Atravessada por uma das principais linhas ferroviárias nacionais, onde começa a linha da Beira Alta de acesso à fronteira de Portugal com Espanha, a freguesia da Pampilhosa tem no seu epicentro uma vila onde não faltam os principais serviços. O «Bairrada Informação» esteve à conversa com Rosalina Nogueira, presidente da Junta há quase dois anos, que destaca “o amor profundo que os pampilhosenses têm à sua terra natal”, um sentimento que se traduz com a existência de mais de dez associações numa freguesia dividida por duas localidades: Pampilhosa – Alta e Baixa – e Canedo.

Não é natural da Pampilhosa, mas é lá que reside há vinte e quatro anos, tendo feito desta “também a minha terra”. As palavras são de Rosalina Nogueira, que se prepara para completar dois anos à frente da presidência da Junta de Freguesia. Um trabalho que não lhe era de todo desconhecido, uma vez que passou pelo lugar de secretária nos anteriores dois mandatos.

“Desafiaram-me e eu, pelo gosto de servir os outros, acabei por aceitar”, explica a autarca, confessando que lhe cativou a característica comum a todos os pampilhosenses de “um profundo amor à sua terra natal”.

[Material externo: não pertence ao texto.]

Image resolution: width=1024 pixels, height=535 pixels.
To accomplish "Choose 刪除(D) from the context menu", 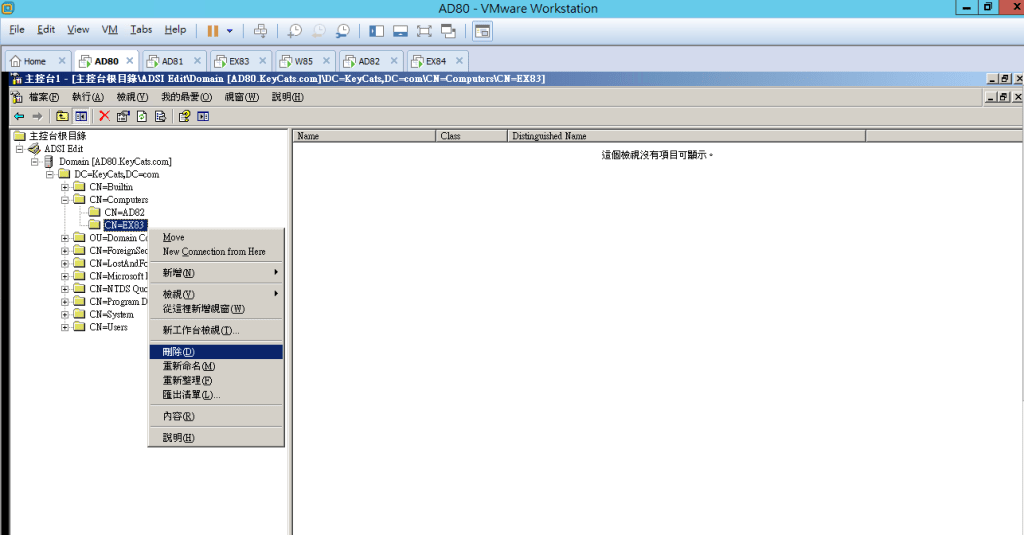I will coord(178,352).
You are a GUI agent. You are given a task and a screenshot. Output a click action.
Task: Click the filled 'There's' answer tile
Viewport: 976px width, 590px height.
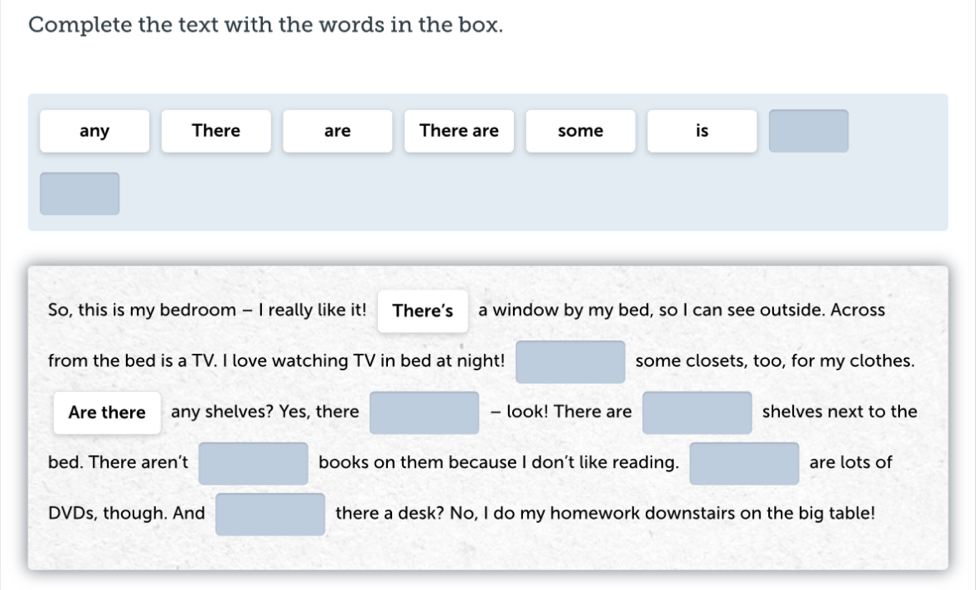[423, 311]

“E este sentimento explica o surgimento de grupos e associações locais que têm como lema a defesa intransigente de tudo aquilo que é tradição, cultura e património da freguesia da Pampilhosa. No fundo pretendem perpetuar uma memória coletiva que confere à Pampilhosa uma identidade bastante peculiar”, elogia a presidente da Junta, referindo-se a panóplia de entidades associativas: Filarmónica Pampilhosense, Bombeiros Voluntários, Futebol Clube da Pampilhosa, GEDEPA – Grupo Etnográfico de Defesa do Património e Ambiente da Pampilhosa, Grupo Regional da Pampilhosa do Botão, Delegação no concelho da Mealhada da Cruz Vermelha Portuguesa, Núcleo de Karaté da Pampilhosa, Associação Cultural e Desportiva dos Pescadores da Pampilhosa, Agrupamento de Escuteiros 1067, Lismos – Associação Ambiental e Cultural, Grémio de Instrução e Recreio (GIR) e Aguarela de Memórias.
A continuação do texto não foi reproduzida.